30

291 36 22
                                    

Xichen adalah orang kesekian yang kembali mematahkan hatinya, setelah dia merasakan kepatah hatian terbesarnya saat kehilangan orang tua nya, lalu saat Wangji pergi meninggalkannya sepuluh tahun lalu. Ya, tentu saja Jiang Cheng juga terluka saat Wangji meninggalkannya. Namun rasa sakit itu tidak sehebat yang sudah Xichen berikan sekarang. Angan-angannya mengudara, menyusuri setiap celah ruang hatinya yang mengandung rindu dan berakhir pada satu bayangan. Lagi lagi itu adalah Xichen.

"Wanyin." Tegur Wangji seraya menghampiri Jiang Cheng yang menyandarkan dirinya di kepala ranjang.

Jiang Cheng melirik Wangji sekilas kemudian kembali tenggelam dalam lamunannya tanpa menghiraukan Wangji yang menatapnya dalam.

Perlahan Jiang Cheng merasakan tangannya digenggam oleh seseorang. Dan dia tahu, siapa seseorang yang menggenggam tangannya kali ini. Orang itu masih sama. Wangji.

"Kau masih memikirkannya?" Tanya Wangji kali ini.

"Tentu saja. Rasanya baru kemarin aku masih tertawa bahagia disisinya. Tapi mulai pagi ini aku terpaksa harus membiasakan diri terbangun tanpa melihat nya yang terlelap tidur di sampingku. Ini tidak mudah Wangji. Melupakannya adalah hal yang tak akan pernah bisa kulakukan."

"Kamu bisa jika kamu mencobanya. Wanyin, yang ku tau kau adalah orang yang kuat. Kau pintar, kau cantik Wanyin. Kau bisa melakukan apapun yang kau mau. Percaya padaku." Wangji menatap Jiang Cheng lekat-lekat. Menggenggam tangannya, memberikan Jiang Cheng sebuah kekuatan untuk menghadapi semua ini.

Jiang Cheng melepas genggaman Wangji. Tangannya kini memeluk lututnya sendiri.

"Tidak Wangji. Aku tidak bisa! Aku mencintainya! Aku sungguh mencintainya! Dan d-dia, dia juga mencintaiku sebelumnya. Rasanya menyesakan sekali Wangji, kau tak akan mengerti. Kau tidak tau bagaimana terlukanya aku!"

"Kau terluka? Kau tau siapa disini yang paling terluka? Lihat aku! Tidak ada orang lain yang mengenal luka lebih dari aku! Kau juga tidak tau seberapa dalam aku terluka! Layaknya kau yang tak pernah mengerti arti sebuah rasa. Kau tau sebesar apa aku mencintaimu. Kau bahkan tau dari dulu hanya saja kau tidak mau mengakuinya kan? Dan sekarang pun masih tetap sama, disaat aku disisimu dan mencoba untuk menyalurkan segala cinta dan kasih yang kupunya padamu, kau masih mengharapkan bajingan itu? Menurut mu apa aku baik-baik saja?"

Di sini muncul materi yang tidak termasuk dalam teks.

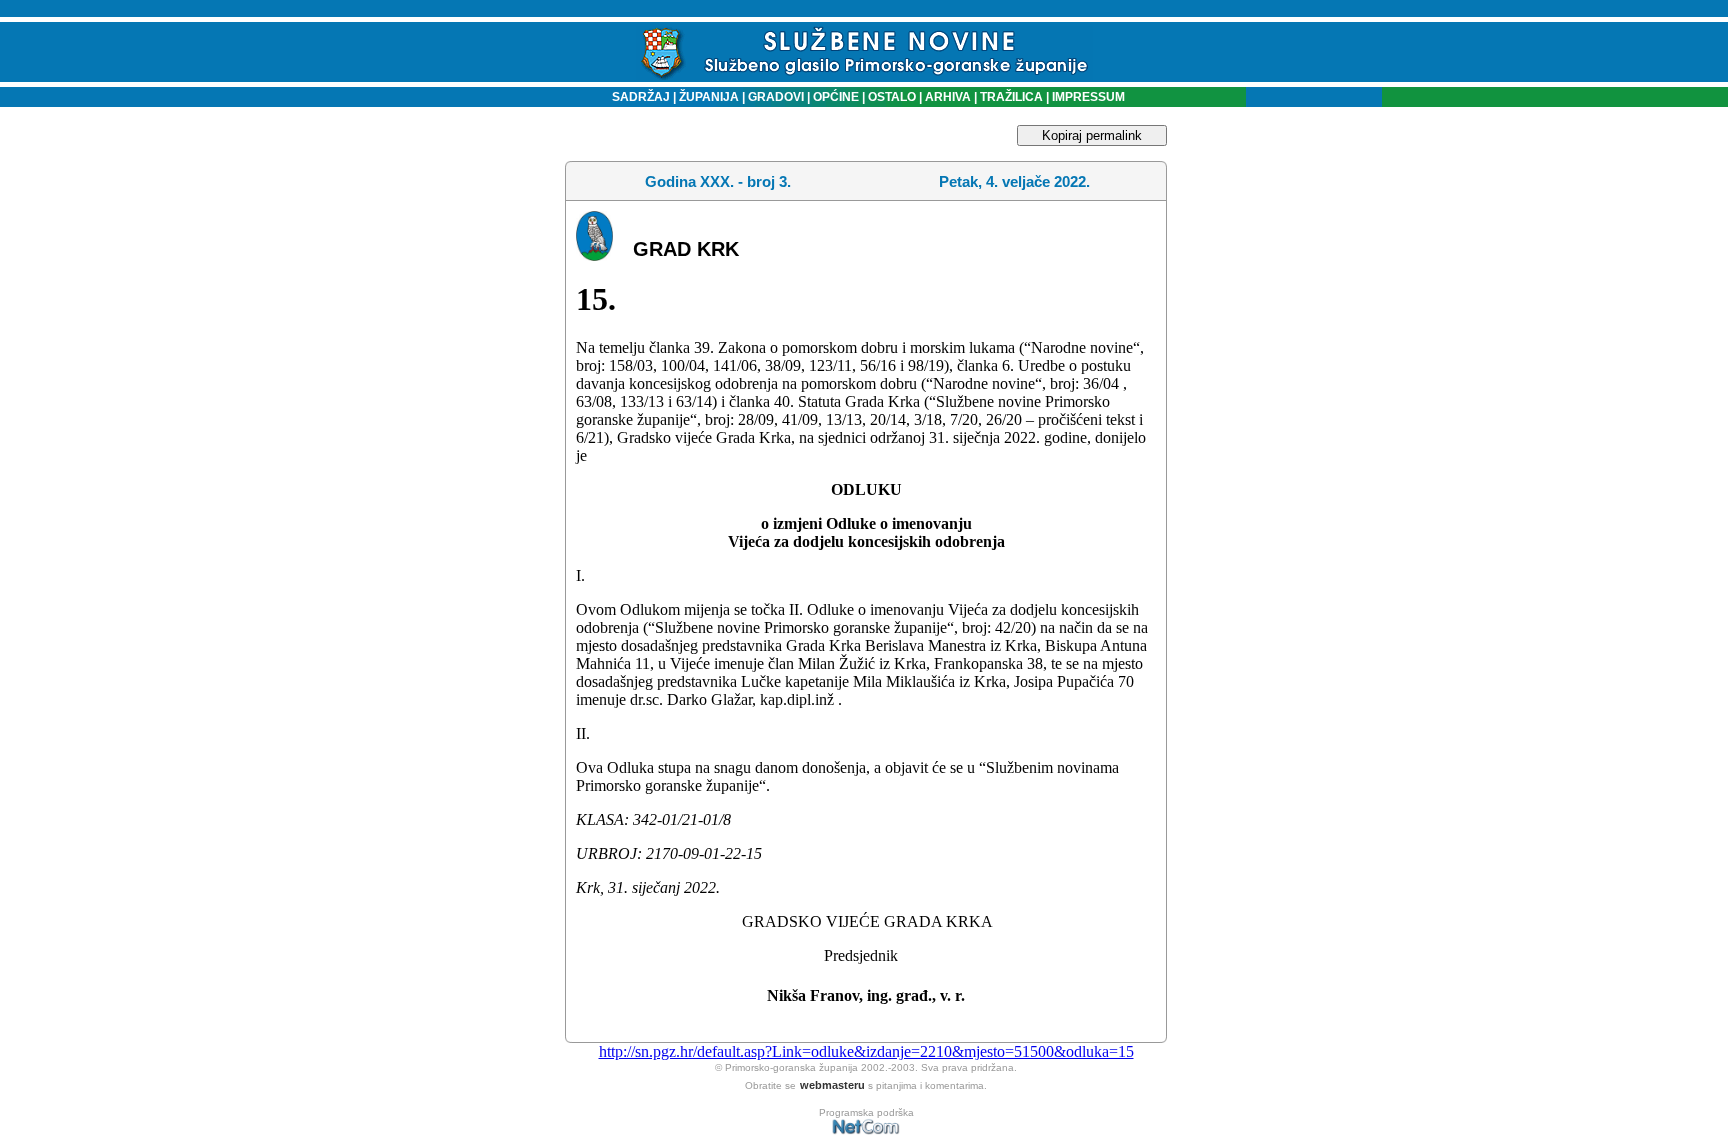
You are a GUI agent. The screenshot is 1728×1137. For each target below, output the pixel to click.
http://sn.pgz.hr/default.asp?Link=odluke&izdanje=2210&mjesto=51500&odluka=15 (866, 1051)
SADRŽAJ (636, 97)
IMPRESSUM (1088, 97)
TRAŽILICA (1010, 97)
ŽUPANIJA (709, 97)
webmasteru (832, 1085)
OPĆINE (836, 97)
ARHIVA (946, 97)
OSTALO (892, 97)
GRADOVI (776, 97)
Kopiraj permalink (1092, 135)
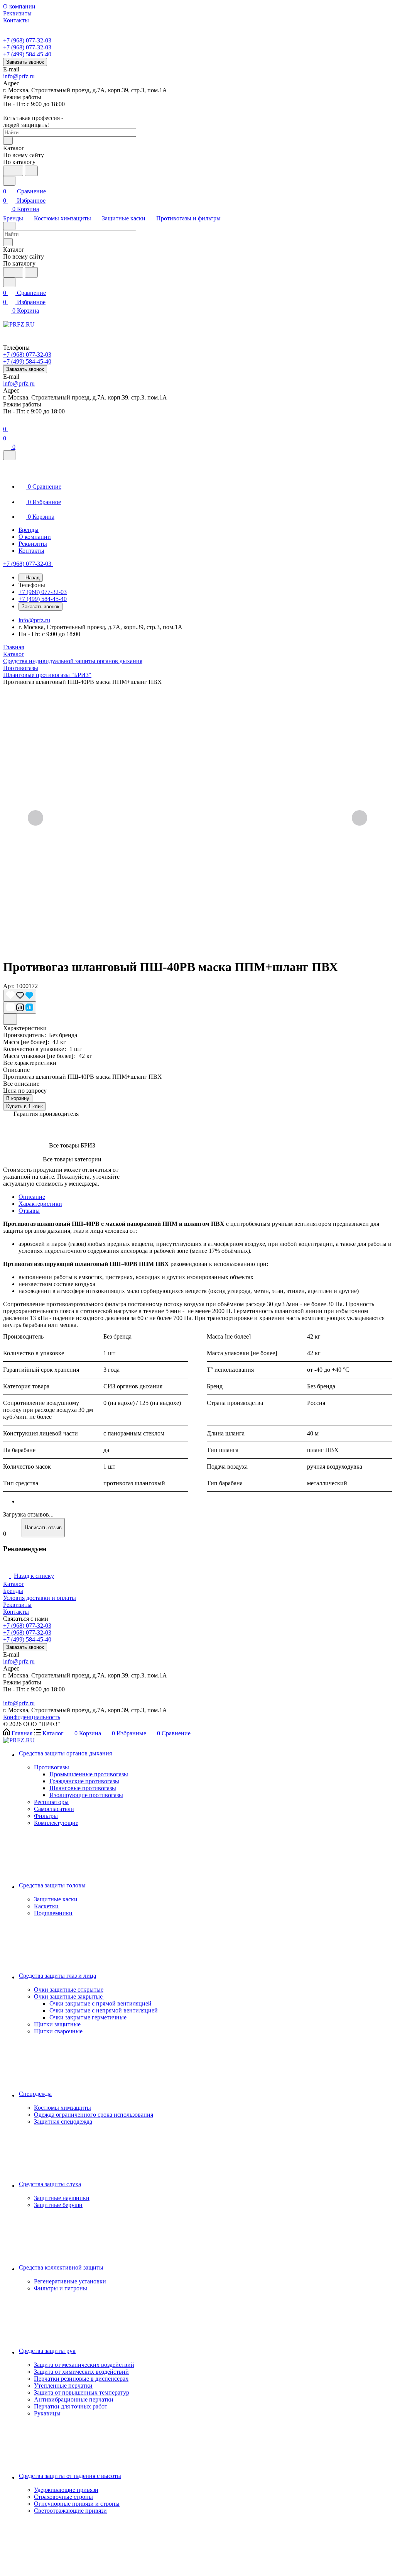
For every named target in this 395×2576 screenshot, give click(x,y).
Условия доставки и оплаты (39, 1597)
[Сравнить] (19, 1008)
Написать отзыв (43, 1527)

Wangji mengungkapkan perasaan menyakitkan yang selama ini dia tahan. Dia benci melihat Jiang Cheng yang harus terjatuh dan lemah hanya karena seorang pengkhianat. Sumpah serapah Wangji ucapkan dalam hatinya. Mengapa dia tidak seberuntung Xichen yang masih Jiang Cheng cintai bahkan setelah semua yang pria itu lakukan? Sedangkan Wangji, dia harus mencintai Jiang Cheng yang hatinya tertinggal pada Lan Xichen. Sekarang sudah jelas bukan siapa yang terluka? Wangji! Ya itu dirinya! Wangji terluka hanya karena terlalu mencintai Jiang Cheng.

.

.

.

Xichen menyeruput kopinya, hari ini benar-benar dingin. Mungkin karena musim Hujan yang telah datang. Xichen menaruh kembali cangkir kopinya. Matanya sibuk menatap jendela kamarnya yang sekarang perlahan mulai buram akibat air hujan.

Ingatannya kembali pada Wanyin dan Jingyi. Terlepas dari apa yang sudah dia perbuat, bagaimana pun Xichen masih menyayangi kedua malaikatnya.

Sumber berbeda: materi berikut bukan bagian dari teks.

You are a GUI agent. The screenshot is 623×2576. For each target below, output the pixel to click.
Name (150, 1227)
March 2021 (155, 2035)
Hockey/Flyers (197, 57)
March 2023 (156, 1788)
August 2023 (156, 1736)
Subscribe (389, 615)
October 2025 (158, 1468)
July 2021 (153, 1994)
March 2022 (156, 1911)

Jiang Cheng begitu menyukai hujan. Dulu setiap kali hujan datang, dia akan tersenyum dan berlari ke jendela kamar untuk memandang deraian air yang turun dan bercerita pada Xichen tentang kisah-kisanya. Namun kini ketika Xichen melihat hujan datang, dia merasa Hujan  datang hanya untuk merutuki Xichen atas kesalahannya.

Xichen tahu dia salah, namun dia tak punya keberanian untuk memperbaikinya lagi.

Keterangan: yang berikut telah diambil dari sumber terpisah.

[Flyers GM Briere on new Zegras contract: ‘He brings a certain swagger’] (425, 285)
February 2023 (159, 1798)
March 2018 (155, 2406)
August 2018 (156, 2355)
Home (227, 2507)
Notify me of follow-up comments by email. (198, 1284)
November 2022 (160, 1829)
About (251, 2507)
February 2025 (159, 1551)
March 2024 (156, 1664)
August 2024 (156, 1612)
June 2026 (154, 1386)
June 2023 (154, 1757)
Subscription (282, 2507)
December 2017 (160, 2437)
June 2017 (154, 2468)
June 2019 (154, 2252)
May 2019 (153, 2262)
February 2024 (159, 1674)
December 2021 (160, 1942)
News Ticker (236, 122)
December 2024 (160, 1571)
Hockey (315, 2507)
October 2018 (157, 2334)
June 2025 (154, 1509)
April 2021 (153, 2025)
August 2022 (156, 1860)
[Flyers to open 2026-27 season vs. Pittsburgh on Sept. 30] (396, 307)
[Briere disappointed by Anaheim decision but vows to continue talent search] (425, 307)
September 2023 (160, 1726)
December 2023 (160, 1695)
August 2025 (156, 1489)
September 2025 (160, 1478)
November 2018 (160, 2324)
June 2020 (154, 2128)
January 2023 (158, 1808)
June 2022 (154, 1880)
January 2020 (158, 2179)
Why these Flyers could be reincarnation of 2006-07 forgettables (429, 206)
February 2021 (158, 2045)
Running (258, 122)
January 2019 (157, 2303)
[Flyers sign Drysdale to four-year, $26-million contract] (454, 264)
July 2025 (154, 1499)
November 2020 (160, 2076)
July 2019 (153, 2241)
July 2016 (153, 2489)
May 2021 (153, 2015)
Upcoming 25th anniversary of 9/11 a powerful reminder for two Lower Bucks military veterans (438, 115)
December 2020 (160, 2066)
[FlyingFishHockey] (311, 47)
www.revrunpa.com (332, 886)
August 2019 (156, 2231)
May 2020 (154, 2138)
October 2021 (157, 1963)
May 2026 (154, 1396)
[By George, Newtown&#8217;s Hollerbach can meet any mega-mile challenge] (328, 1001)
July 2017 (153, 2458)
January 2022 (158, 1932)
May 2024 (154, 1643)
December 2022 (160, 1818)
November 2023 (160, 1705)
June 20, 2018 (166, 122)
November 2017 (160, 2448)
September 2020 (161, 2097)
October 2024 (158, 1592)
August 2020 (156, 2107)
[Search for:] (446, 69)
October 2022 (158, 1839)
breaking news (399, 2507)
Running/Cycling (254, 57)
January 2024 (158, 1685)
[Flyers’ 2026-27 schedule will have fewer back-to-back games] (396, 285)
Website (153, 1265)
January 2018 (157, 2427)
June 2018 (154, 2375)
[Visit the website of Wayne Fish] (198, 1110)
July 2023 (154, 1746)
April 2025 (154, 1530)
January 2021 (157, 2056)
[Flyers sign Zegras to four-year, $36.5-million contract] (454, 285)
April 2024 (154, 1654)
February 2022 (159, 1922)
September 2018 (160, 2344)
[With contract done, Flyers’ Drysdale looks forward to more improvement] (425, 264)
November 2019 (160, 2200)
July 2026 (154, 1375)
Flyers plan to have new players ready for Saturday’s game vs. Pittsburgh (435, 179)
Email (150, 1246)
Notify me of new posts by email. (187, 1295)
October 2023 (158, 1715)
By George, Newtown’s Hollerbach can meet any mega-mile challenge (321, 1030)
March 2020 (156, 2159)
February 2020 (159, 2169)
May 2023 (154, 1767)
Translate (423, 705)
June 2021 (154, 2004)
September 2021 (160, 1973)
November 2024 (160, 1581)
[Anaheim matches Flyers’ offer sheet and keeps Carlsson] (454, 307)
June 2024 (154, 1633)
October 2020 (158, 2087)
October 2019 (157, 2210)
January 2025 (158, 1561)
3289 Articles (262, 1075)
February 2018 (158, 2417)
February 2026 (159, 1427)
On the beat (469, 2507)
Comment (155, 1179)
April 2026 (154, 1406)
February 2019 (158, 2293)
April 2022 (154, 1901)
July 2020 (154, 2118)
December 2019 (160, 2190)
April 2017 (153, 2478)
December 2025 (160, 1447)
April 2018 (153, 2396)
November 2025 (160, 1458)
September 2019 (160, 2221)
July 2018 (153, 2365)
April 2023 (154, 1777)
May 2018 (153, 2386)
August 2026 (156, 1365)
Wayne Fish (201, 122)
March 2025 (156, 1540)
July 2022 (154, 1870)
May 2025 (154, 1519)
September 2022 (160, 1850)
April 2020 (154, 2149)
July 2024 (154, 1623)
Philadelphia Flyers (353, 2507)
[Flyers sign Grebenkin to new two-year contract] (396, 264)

"Wanyin, tahukah kau bahwa aku juga sakit? Aku menyadari betapa menyakitkannya kehilangan dirimu, dan lebih sakit lagi adalah kenyataan bahwa aku kehilanganmu karena kesalahanku sendiri."

"Aku tahu kamu terluka, aku juga mendengar tangismu malam itu, namun aku tak berani berlari ke sana untuk sekedar mendatangimu dan memelukumu sama seperti yang lalu."

"Kau tau kenapa aku seolah membuang dan mengabaikanmu? Karena akulah yang menyebabkan mu merasakan sakit itu, sehingga aku tahu bahwa aku tak lagi pantas bagimu."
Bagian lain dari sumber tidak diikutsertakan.